A l’inverse des baroudeurs de la profession qui adorent raconter leurs hauts faits dans les bars des grands hôtels, et, pointe-t-elle, à «“lisser”, voire harmoniser leurs opinions», Colette Braeckman préfère fuir les groupes de confrères pour rencontrer les autochtones et glaner mille histoires. Chez elle, aucune forfanterie ni arrogance. Lors d’une conférence de presse, Mobutu l’avait décrite ainsi: «Elle m’enquiquine, mais au moins, elle ne m’a pas injurié.» Son refus du suivisme s’est illustré à l’époque des faux charniers de Timisoara, lors de la révolution de 1989 en Roumanie, où elle a maintenu n’avoir rien vu, alors que la plupart des télévisions ont embrayé sur cette fake news devenue un cas d’école.
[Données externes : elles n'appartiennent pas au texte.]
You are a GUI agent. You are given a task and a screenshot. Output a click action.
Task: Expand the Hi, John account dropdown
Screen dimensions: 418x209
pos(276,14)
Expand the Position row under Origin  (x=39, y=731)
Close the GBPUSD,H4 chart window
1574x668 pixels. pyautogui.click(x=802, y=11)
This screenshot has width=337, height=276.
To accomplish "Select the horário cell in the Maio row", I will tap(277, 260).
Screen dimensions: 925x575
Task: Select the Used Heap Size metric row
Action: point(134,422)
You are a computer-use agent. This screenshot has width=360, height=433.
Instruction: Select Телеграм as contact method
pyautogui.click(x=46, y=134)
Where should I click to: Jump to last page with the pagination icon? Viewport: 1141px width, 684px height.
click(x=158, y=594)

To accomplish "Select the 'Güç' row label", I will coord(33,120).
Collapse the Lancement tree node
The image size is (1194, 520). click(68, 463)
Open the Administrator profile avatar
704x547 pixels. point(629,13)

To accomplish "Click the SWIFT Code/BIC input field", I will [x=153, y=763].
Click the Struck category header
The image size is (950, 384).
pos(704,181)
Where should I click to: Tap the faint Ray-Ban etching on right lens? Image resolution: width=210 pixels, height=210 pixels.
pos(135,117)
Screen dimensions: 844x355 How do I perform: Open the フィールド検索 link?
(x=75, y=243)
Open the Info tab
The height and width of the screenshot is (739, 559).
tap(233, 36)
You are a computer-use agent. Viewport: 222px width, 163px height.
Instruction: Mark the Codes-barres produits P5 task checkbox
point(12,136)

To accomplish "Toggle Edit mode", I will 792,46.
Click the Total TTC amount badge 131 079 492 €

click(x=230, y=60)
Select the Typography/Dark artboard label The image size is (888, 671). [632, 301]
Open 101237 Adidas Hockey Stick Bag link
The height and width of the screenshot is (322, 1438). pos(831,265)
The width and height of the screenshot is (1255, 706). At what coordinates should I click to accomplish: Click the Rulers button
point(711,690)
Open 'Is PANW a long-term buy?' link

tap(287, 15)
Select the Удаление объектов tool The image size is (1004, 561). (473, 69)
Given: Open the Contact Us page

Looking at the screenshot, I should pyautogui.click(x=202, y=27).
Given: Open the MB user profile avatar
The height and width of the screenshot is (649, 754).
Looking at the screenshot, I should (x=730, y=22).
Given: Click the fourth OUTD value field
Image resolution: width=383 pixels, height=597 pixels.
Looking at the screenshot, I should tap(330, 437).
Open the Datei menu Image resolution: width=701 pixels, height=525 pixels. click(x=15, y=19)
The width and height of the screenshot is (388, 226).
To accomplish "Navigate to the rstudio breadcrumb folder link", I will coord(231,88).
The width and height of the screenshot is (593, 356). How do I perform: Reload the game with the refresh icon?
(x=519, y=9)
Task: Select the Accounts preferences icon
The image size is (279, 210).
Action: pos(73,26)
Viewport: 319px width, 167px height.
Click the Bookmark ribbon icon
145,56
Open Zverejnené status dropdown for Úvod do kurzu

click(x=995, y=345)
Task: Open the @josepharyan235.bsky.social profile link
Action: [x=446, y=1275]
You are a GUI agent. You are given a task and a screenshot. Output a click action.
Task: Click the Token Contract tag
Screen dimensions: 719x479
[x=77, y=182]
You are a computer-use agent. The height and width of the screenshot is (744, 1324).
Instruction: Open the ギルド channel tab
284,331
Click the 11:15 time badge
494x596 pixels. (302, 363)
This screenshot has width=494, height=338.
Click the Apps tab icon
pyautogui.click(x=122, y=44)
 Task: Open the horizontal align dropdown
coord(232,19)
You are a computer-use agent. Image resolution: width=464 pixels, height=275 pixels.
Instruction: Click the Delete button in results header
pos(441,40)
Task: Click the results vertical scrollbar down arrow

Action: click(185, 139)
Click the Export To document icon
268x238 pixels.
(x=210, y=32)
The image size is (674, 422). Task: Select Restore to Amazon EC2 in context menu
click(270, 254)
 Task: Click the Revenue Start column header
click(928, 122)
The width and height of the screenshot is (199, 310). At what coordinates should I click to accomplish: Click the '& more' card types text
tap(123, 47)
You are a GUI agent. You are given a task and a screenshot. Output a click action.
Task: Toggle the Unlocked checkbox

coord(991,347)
Son livre sur le docteur Mukwege contribuera à la notoriété de ce gynécologue du Kivu qui soigne les femmes violées, et qui recevra le prix Nobel de la paix en 2018. Dans ses Carnets noirs, l’aventurière uccloise mêle la petite et la grande histoire, avec humour et humilité, et force anecdotes, où ses lunettes jouent un amusant rôle central. «J’ai écrit pour élargir ma vie, gagner un peu de temps sur l’oubli qui recouvre tout, conclut-elle.» Un ouvrage éclairant pour appréhender l’histoire récente de l’Afrique centrale mais aussi pour comprendre comment on pratiquait le journalisme avant Internet et les réseaux sociaux.
(1) Mes Carnets Noirs, par Colette Braeckman, éd. Weyrich, 448 p.